## Source document
════

The Section 34 Assessment and Psychological Report of Dr. Rowe Dated October 8, 2020
[31] At the sentencing hearing Dr. Rowe was qualified as an expert witness in clinical and forensic psychology entitled to give opinion evidence in the area of risk management for child, adolescent and adult populations with respect to determining their risk for general and social behaviour and criminal and violent recidivism.
[32] During his testimony Dr. Rowe explained that the testing instruments he used with M.S. were predictive of general criminal recidivism and risk of future violence for young offenders. M.S.’s scores on these assessments placed him in the low or low moderate risk for future violence and antisocial behaviour.
[33] Dr. Rowe assessed M.S.’s risk for violent extremism based on broad factors that are typically endorsed in the literature as related to violent extremism and thought to increase risk. He did not use any of the newer tests (such as the TRAP -18 used by Dr. Collins) that have been developed to test for future risk of violent extremism because he was concerned that these newer tests do not have enough data to support their use specifically as predictive instrument risk assessments.

════

## Exercise prompt
Return the full text on Dr. Rowe's assessment and psychological report word for word.

## Excerpted records
════

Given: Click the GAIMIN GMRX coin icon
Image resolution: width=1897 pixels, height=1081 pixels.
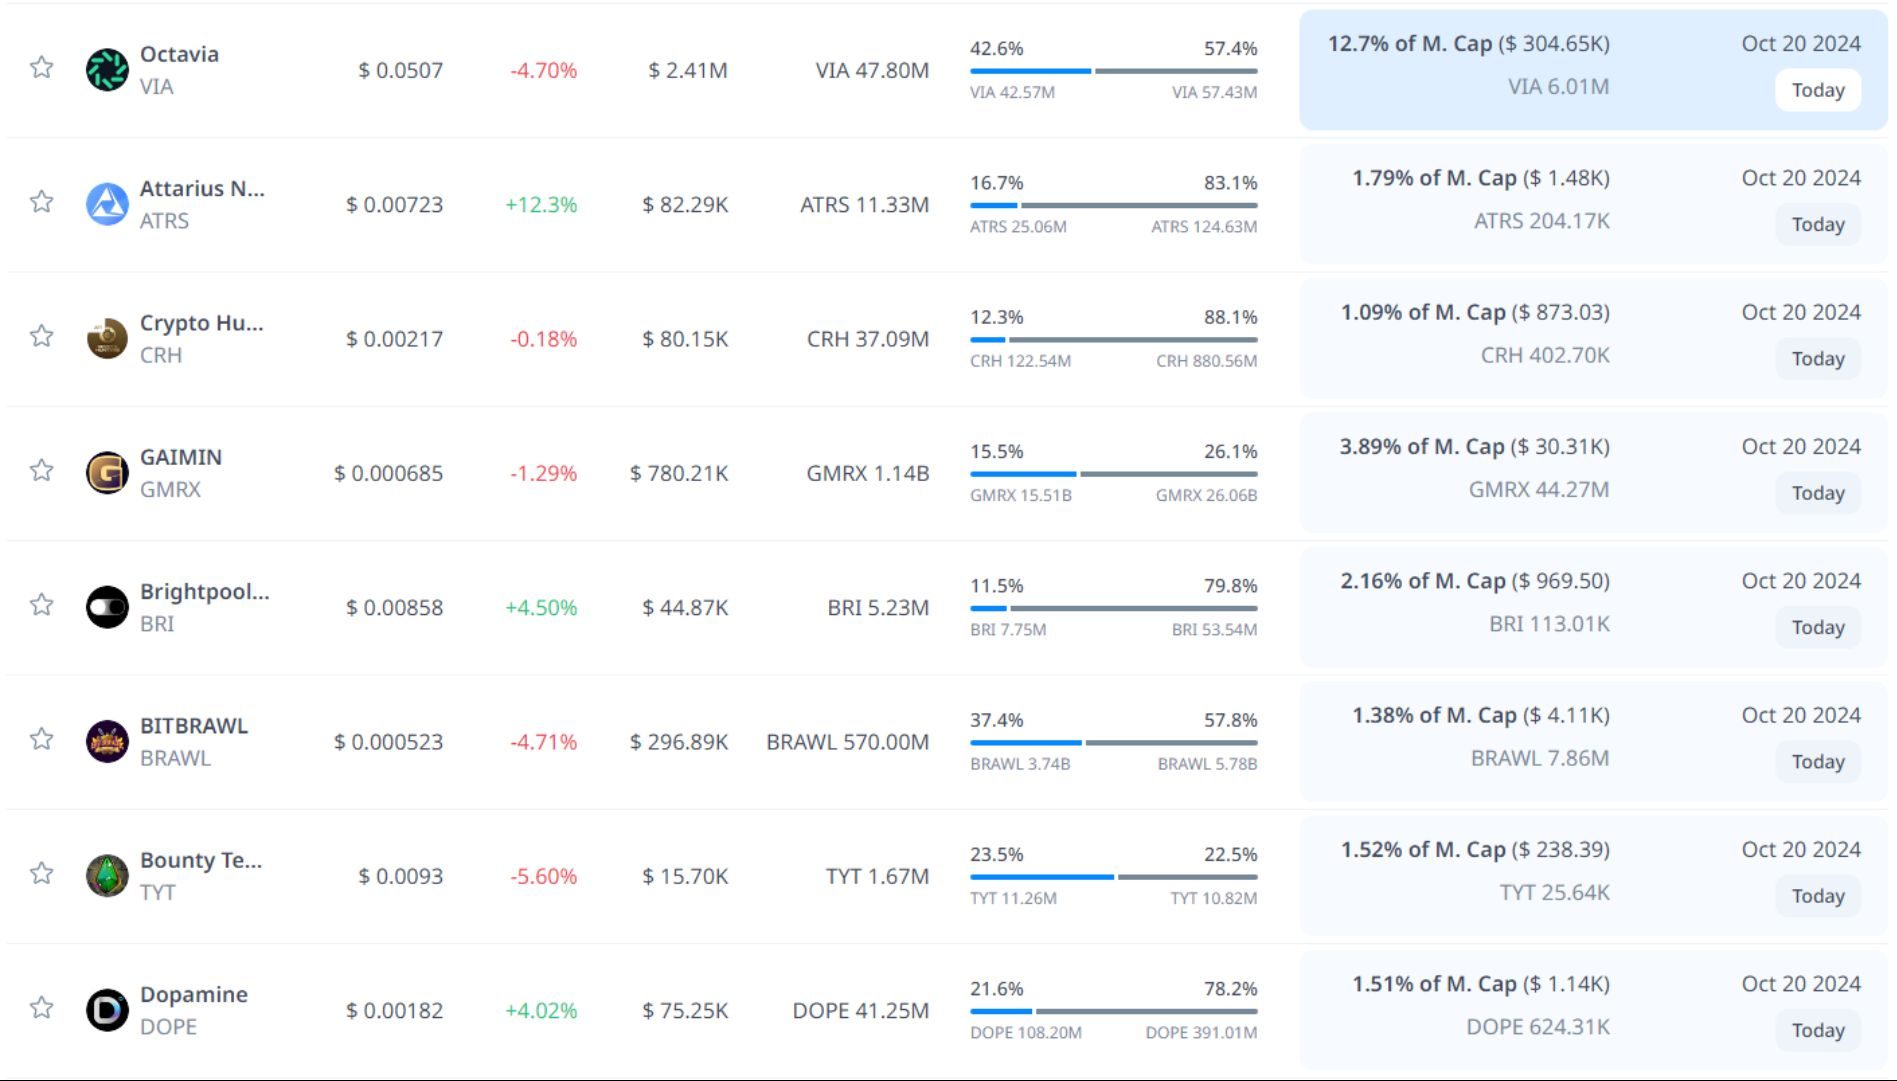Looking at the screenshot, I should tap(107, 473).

════

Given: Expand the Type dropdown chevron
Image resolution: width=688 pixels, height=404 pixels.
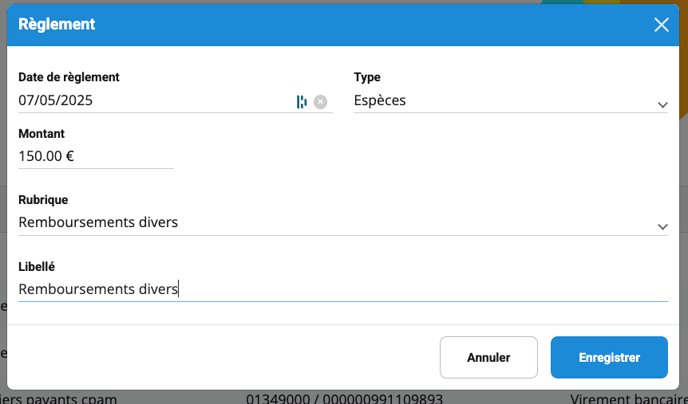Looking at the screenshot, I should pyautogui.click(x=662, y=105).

════

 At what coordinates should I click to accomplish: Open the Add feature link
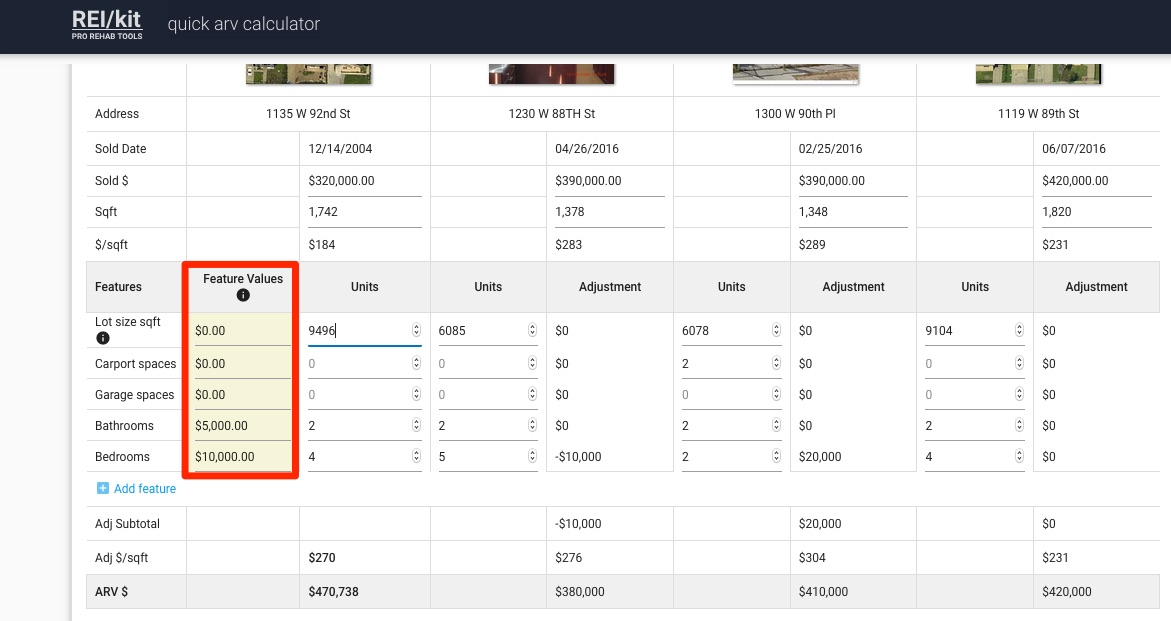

════

## Task result
The Section 34 Assessment and Psychological Report of Dr. Rowe Dated October 8, 2020
[31] At the sentencing hearing Dr. Rowe was qualified as an expert witness in clinical and forensic psychology entitled to give opinion evidence in the area of risk management for child, adolescent and adult populations with respect to determining their risk for general and social behaviour and criminal and violent recidivism.
[32] During his testimony Dr. Rowe explained that the testing instruments he used with M.S. were predictive of general criminal recidivism and risk of future violence for young offenders. M.S.’s scores on these assessments placed him in the low or low moderate risk for future violence and antisocial behaviour.
[33] Dr. Rowe assessed M.S.’s risk for violent extremism based on broad factors that are typically endorsed in the literature as related to violent extremism and thought to increase risk. He did not use any of the newer tests (such as the TRAP -18 used by Dr. Collins) that have been developed to test for future risk of violent extremism because he was concerned that these newer tests do not have enough data to support their use specifically as predictive instrument risk assessments.